養成所に入所して、暫く経ってからの『発表会』の演目の一つに、私も出演することになった。はっきりとしたコースがある訳ではないが、『演出部』と『演技部』があった。
『演出部』は私を入れて2人、他は『演技部』だった。
私が代表になったのは、最年長に加えて、京都の劇団での俳優経験者だったから。
卒業公演は出演しなかったが、『中間発表会』には私達演出部も出演した。
観客も呼べと言われたので、従弟に連絡して来て貰った。
それで、その演目の『ガラスの動物園』という作品で、皮肉にも私が『演出部』として選んだ作品だった。
私は、『中間発表会』の主催者兼審査員のメイン演出家講師3人の演出助手をやらされていた。
言い訳すると、時間が無かった。
一応、『速読』し、「エイヤっ!!」と上演範囲を決めた。
適当な割りには、その範囲を所長もメイン演出家の先生も褒めてくれた。
後で熟読したが、キーポイントになるシーンだった。
さて、狭い四畳のアパートでは、とても暗記したり稽古出来ない。
誤解のないように申し添えるが、断じて「四畳半」の誤字ではない。
大家の都合で建てた変形アパート間借りだった。だから、安かった。
これも、誤解のないように申し添えるが、半世紀近く前の建物で、当時は建築基準法違反ではなかった。
アパートから少し離れた小さな公園で練習していると、お巡りさんが来た。
「すみません、うるさかったですか?」私は一応事情を説明した。
「いや。どうぞ続けて下さい。」
5分位見学して、お巡りさんは「頑張って下さい。」と言い、敬礼して去って行った。
で、『サラリーマン警官』の方の話。
養成所をクビになった私は、養成所の先輩の紹介で、ある児童劇団の裏方のバイトをしていた。
夜中に出発で、集合場所が交番の前にも拘わらず、『サラリーマン警官』2人がやってきた。
不味いかな?と思い顔を伏せたのが不味かった。
『例のやつ』をやられた。『職務質問』だ。
大道具のアルバイトをしていて、夜中に出発で、交番前で待ち合わせだと言っても、なかなか開放してくれない。
身分証替わりの運転免許証の番号を無線で報告し、報告終わりに「遅刻しそうなんですけど」と言ったら、「規則ですので。お時間取らせて申し訳ありません。」と渋々言い、敬礼して去って行った。

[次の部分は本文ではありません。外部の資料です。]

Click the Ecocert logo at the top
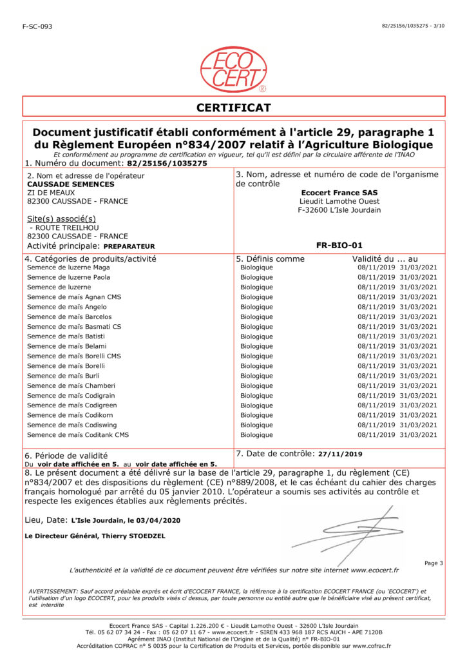(x=233, y=69)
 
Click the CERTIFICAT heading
(x=233, y=108)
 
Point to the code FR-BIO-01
(x=339, y=246)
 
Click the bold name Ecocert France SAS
(x=339, y=192)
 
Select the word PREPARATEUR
(x=129, y=246)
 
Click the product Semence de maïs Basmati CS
(x=74, y=327)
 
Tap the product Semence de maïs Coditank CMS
(x=78, y=435)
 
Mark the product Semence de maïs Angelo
(x=67, y=307)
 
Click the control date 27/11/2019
(x=339, y=454)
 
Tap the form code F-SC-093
(x=37, y=26)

交番前に到着し、先輩に事情を説明したが、遅刻を怒っていた。
児童劇団の先生は、何も言わず、ちゃんと給料も貰った。
不愉快な気分は、バイトが終ってからも続いた。
僅か数年の違い、僅か1キロ程の距離の違いだった。
先の『お巡りさん』は珍しいタイプなのかな?『当たり外れ』かな?と何十年も思った。
今日、『駐在さん』が来た。
年度替わりには必ず、「調査」に来るが、今日は「ご機嫌伺い」?
一人暮らしだから、いつ「不審死」するか「自然死」するか分からないからね。
自転車なのに、『ねずみ取り』されたことが数回ある。
でも、落とし物を届けたこともあるし、隣家が空き家だった時代にヤンキーが出入りしようとしていたのを通報したこともある。
ケータイには、ちゃんと警察署の電話番号が記録してある。